Another misperception Pakistan has to contend with is that the lead­ers of al Qaeda and the Taliban are operating from Pakistan. This is nothing but conjecture, without any evidence. The mountainous ter-rain of the border belt does afford an opportunity to hide, but this is the case on the Afghan side of the border as well, because the terrain is sim­ilar there. Whereas we have an effective security mechanism on our side of the border, no such arrangement exists on the Afghan side. In large areas of the Afghan countryside, there are no military operations. Hence it is easier for anyone to hide on the Afghan side than on the Pakistan side.

All these accusations, misperceptions, and differences notwith­standing, we have covered a long distance in our joint fight against ter­rorism. Pakistan has developed a fairly good working relationship with its coalition partners in Afghanistan, and especially with the United States. We now have effective strategic, operational, and tactical coor­dination through effective intercommunications and the suitable place­ment of liaison officers.

The key question that remains is, of course, the whereabouts of Osama bin Laden and Ayman al Zawahiri. They could be in one of the tribal agencies, hiding with the help of sympathetic locals. But they could just as well be on the Afghan side enjoying the hospitality of Mullah Omar. Or they could, cleverly, be moving close to the border, alternating between Afghanistan and Pakistan, to confuse those looking for them.
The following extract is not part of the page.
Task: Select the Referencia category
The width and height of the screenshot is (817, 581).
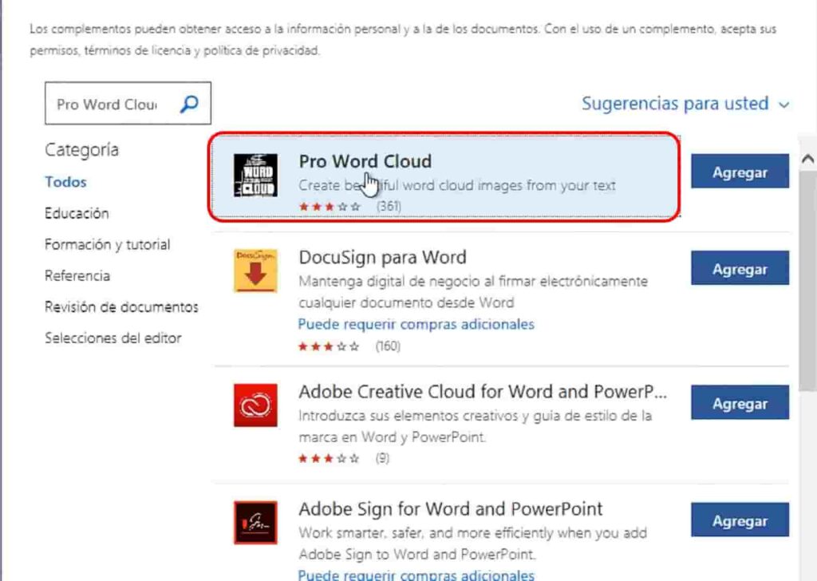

Pakistan has shattered the al Qaeda network in the region, severing its lateral and vertical linkages. It is now on the run and has ceased to exist as a homogeneous force, capable of undertaking coordinated operations. Now we need to sustain the pressure, denying al Qaeda the opportunity to regroup. I can say with surety that in Pakistan we are winning the war against the terrorists. I am proud of my army for all the sacrifices its officers and soldiers have made and for the results they have produced in the defense of their nation. This war can, and wi11, be won.